Could you reproduce the listing below word for word, leaving out the pictures?

━━━━━━

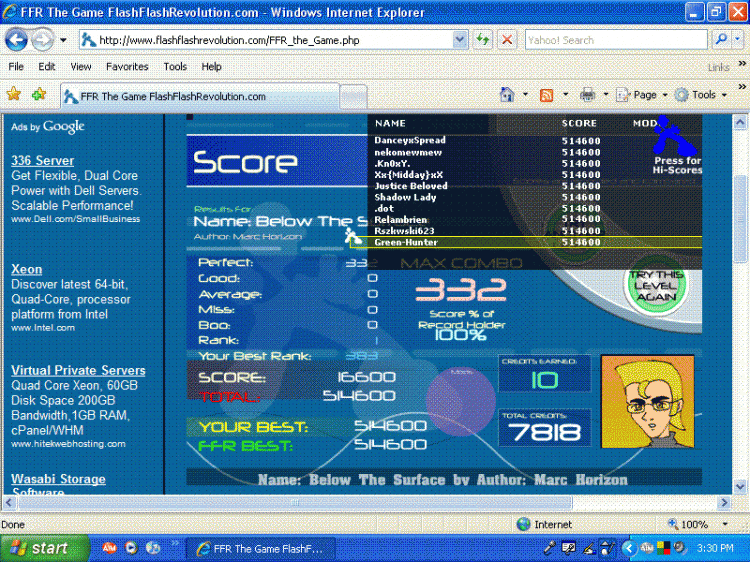Image resolution: width=750 pixels, height=562 pixels.
Task: Expand the zoom level 100% dropdown
Action: [726, 525]
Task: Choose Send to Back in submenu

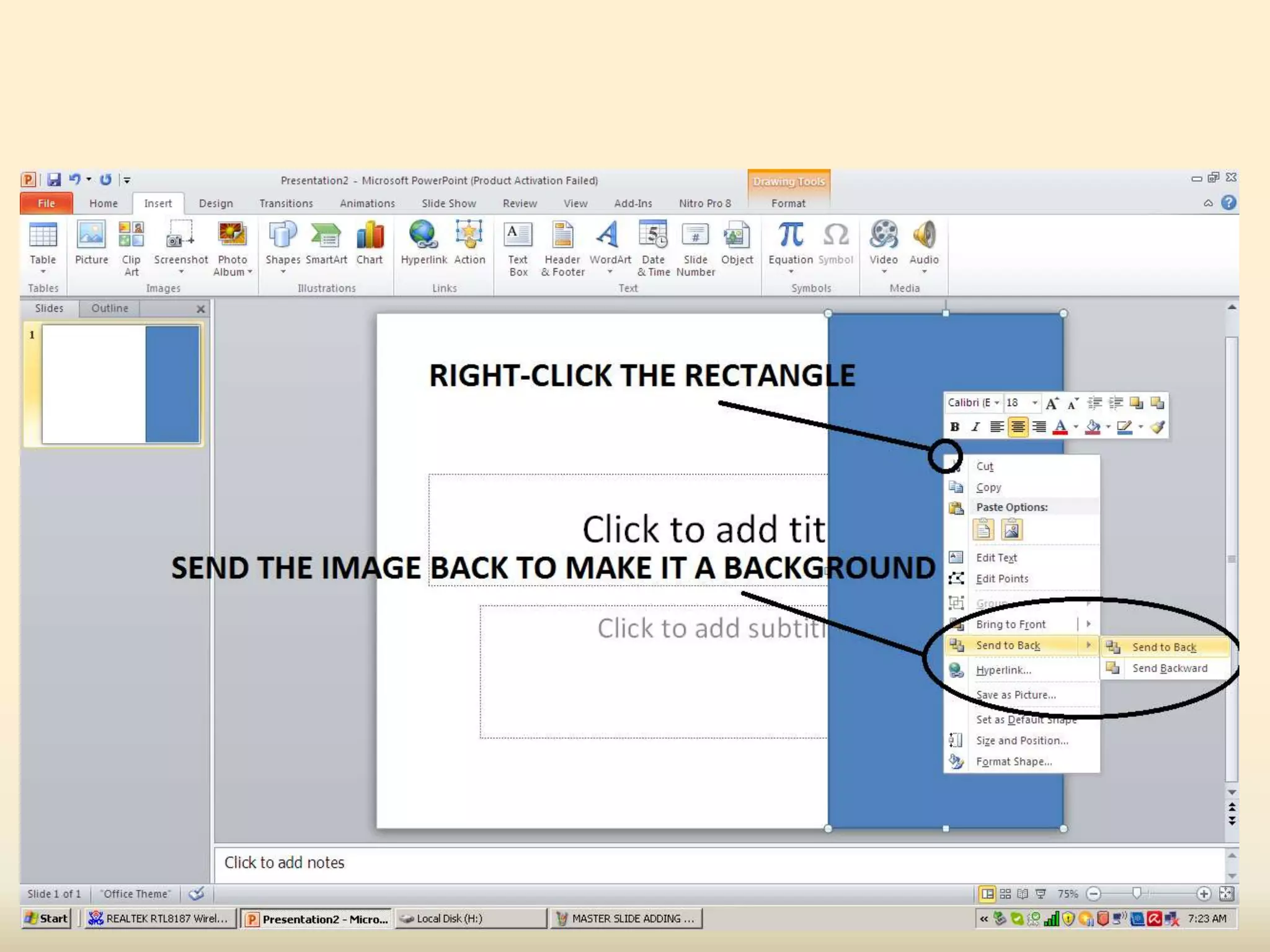Action: pyautogui.click(x=1164, y=647)
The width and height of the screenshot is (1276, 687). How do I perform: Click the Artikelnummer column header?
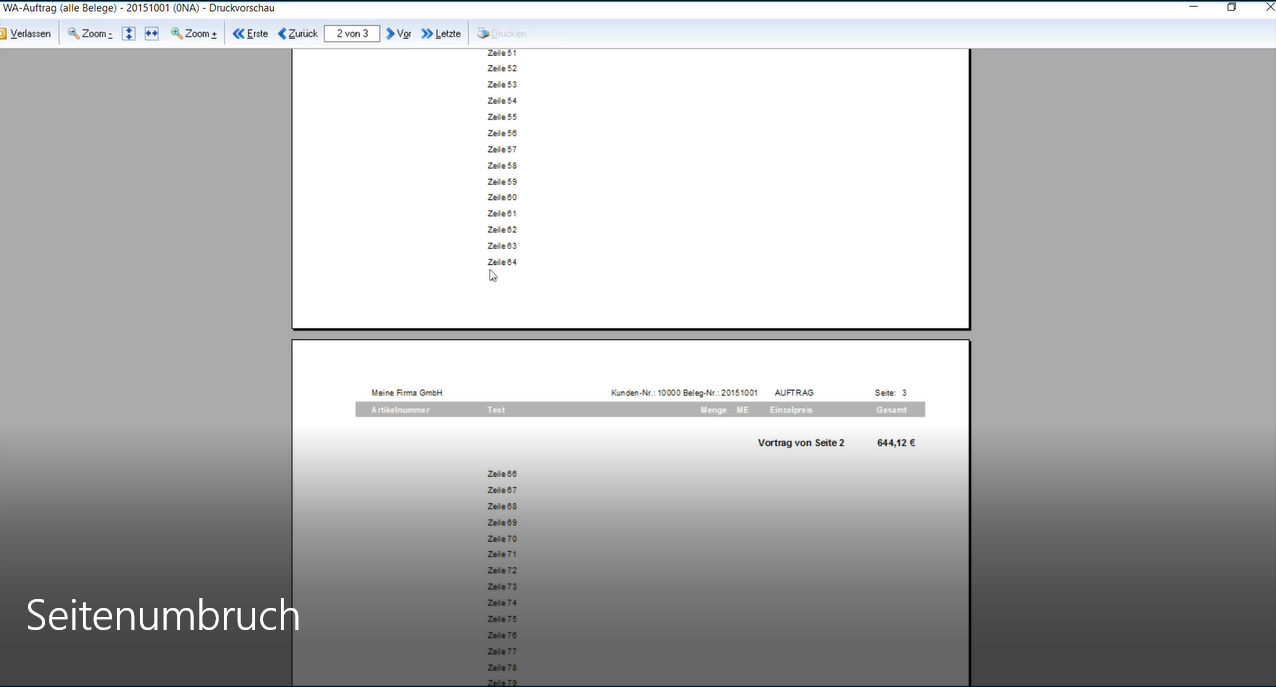(400, 410)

━━━━━━

→ **Result of this exercise**
Image resolution: width=750 pixels, height=562 pixels.
Task: Expand the zoom level 100% dropdown
Action: [726, 525]
Task: Choose Send to Back in submenu

Action: pyautogui.click(x=1164, y=647)
The width and height of the screenshot is (1276, 687). How do I perform: Click the Artikelnummer column header?
(400, 410)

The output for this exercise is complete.